The Chinese pistache is another tough customer, able to withstand Texas' worst weather. Folks say the leaves of this tree resemble those of a miniature pecan, I say it looks like a big sumac. Either way, it is an attractive plant that has a moderate rate of growth to forty feet tall. Chinese pistache can go through an 'awkward' phase when young and look a little spindly, but it matures into a tree with a solid form. The fall color of the Chinese pistache is a dependable red.

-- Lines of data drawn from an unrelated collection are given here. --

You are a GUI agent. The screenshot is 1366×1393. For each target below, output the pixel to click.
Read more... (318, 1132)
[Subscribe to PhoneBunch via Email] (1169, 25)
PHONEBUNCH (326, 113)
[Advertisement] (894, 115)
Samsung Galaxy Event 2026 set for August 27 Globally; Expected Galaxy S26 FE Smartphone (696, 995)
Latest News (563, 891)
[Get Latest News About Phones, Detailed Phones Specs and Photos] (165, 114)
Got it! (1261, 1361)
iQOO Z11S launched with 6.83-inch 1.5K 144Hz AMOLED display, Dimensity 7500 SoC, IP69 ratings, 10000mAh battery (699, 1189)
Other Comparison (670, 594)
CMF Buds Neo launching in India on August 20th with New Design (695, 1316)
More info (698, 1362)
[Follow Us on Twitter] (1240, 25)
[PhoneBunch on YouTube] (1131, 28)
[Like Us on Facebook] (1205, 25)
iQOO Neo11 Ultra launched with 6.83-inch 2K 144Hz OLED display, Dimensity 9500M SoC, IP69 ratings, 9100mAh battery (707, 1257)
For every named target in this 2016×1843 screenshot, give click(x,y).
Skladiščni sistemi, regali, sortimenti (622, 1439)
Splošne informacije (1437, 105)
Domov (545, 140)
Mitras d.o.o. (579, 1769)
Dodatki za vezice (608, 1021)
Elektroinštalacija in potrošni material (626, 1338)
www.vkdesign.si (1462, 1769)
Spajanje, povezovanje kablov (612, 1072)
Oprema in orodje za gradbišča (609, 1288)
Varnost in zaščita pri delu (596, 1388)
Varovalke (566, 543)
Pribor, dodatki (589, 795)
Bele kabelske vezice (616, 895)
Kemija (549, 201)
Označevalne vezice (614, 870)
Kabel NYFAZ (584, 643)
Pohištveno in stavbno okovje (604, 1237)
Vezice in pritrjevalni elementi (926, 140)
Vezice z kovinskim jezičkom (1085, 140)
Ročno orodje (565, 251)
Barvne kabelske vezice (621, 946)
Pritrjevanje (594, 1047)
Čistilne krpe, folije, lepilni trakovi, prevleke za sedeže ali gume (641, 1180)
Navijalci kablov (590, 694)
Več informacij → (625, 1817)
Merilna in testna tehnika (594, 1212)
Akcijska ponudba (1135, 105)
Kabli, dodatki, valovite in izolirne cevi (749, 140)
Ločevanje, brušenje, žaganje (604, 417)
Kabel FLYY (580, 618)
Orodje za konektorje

For folks with larger sized lots and a desire for truly grand trees, three native oaks are among the best choices- bur oak, chinquapin oak, and Monterrey oak (also called Mexican live oak.) All three of these trees are oak wilt resistant and are rarely troubled by pests. The bur oak has huge, deeply-lobed leaves and acorns that could choke a squirrel. When someone coined the phrase 'stout as an oak' this had to be the tree they were imagining. Bur oak is a stately giant well suited to areas with clay soils. The chinquapin oak can grow in either caliche or clay, and is my favorite of the big trees for Central Texas. I love the diamond shaped leaves and branching structure of the chinquapin. It is moderately fast growing and more upright than the bur oak, which tends to spread as far out as it grows up. Monterrey oak is the fastest growing of the big boys and is usually evergreen in our mild climate- I've seen it do well in caliche and clay. In cold years, it can turn a beautiful red before it loses its leaves.

Over the years, I have planted many memorial trees. I find the act healing in a very meaningful way. After they are in the ground, I step back and imagine their out-stretched branches filled with birdsong or the laughter of children climbing up to the top. I look at them as thanksgiving offerings for the person or event I wish to remember- even the most difficult person and the most troubling event, for in every passing or tragedy there is a hidden gift.